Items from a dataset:
################

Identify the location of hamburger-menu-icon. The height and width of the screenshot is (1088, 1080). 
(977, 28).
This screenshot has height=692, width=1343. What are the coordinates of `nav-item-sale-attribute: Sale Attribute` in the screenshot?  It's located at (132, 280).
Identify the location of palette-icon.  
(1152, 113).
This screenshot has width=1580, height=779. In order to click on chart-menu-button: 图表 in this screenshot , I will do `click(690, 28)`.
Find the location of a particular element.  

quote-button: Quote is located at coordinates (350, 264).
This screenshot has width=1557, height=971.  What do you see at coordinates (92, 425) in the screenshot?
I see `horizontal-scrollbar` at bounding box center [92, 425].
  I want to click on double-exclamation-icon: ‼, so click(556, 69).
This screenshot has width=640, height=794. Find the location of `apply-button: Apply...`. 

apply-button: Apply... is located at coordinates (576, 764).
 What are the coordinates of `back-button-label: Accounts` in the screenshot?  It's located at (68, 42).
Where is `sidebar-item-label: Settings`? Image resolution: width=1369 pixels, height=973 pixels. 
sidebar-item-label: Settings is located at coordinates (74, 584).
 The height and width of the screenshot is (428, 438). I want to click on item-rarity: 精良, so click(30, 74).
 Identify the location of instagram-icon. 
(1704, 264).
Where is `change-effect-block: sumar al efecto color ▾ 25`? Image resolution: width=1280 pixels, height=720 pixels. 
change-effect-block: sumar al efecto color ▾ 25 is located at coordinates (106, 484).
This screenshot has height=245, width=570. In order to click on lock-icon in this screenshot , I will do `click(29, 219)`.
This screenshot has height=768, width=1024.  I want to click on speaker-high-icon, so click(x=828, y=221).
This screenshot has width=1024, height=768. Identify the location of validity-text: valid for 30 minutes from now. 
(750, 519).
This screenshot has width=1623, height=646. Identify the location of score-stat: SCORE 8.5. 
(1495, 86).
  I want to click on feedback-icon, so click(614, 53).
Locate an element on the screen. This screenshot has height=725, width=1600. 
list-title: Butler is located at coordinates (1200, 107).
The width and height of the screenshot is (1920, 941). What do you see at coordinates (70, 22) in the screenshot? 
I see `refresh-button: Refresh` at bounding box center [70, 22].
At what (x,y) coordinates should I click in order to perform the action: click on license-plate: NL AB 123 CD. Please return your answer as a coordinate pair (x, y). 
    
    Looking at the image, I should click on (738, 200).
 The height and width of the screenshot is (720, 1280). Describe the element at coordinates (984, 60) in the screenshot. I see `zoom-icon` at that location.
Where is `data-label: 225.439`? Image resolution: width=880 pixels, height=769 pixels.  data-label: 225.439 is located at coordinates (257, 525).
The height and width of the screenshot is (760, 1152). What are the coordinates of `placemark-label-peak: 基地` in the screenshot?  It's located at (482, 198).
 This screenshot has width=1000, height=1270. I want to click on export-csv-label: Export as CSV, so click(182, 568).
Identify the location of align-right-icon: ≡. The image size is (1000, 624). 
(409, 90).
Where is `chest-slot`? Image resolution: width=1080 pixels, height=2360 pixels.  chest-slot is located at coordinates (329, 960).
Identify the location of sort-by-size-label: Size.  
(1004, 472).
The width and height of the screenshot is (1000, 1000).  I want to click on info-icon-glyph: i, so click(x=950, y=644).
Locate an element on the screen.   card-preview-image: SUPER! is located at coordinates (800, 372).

################

● **What the task requires**: Copy the lines word for word, beginning with the line that contains "This screenshot has width=1024, height=768." and continuing through the line that contains "The width and height of the screenshot is (1000, 1000).".

● **Result for this exercise**:
This screenshot has width=1024, height=768. Identify the location of validity-text: valid for 30 minutes from now. 
(750, 519).
This screenshot has width=1623, height=646. Identify the location of score-stat: SCORE 8.5. 
(1495, 86).
  I want to click on feedback-icon, so click(614, 53).
Locate an element on the screen. This screenshot has height=725, width=1600. 
list-title: Butler is located at coordinates (1200, 107).
The width and height of the screenshot is (1920, 941). What do you see at coordinates (70, 22) in the screenshot? 
I see `refresh-button: Refresh` at bounding box center [70, 22].
At what (x,y) coordinates should I click in order to perform the action: click on license-plate: NL AB 123 CD. Please return your answer as a coordinate pair (x, y). 
    
    Looking at the image, I should click on (738, 200).
 The height and width of the screenshot is (720, 1280). Describe the element at coordinates (984, 60) in the screenshot. I see `zoom-icon` at that location.
Where is `data-label: 225.439`? Image resolution: width=880 pixels, height=769 pixels.  data-label: 225.439 is located at coordinates (257, 525).
The height and width of the screenshot is (760, 1152). What are the coordinates of `placemark-label-peak: 基地` in the screenshot?  It's located at (482, 198).
 This screenshot has width=1000, height=1270. I want to click on export-csv-label: Export as CSV, so click(182, 568).
Identify the location of align-right-icon: ≡. The image size is (1000, 624). 
(409, 90).
Where is `chest-slot`? Image resolution: width=1080 pixels, height=2360 pixels.  chest-slot is located at coordinates (329, 960).
Identify the location of sort-by-size-label: Size.  
(1004, 472).
The width and height of the screenshot is (1000, 1000).  I want to click on info-icon-glyph: i, so click(x=950, y=644).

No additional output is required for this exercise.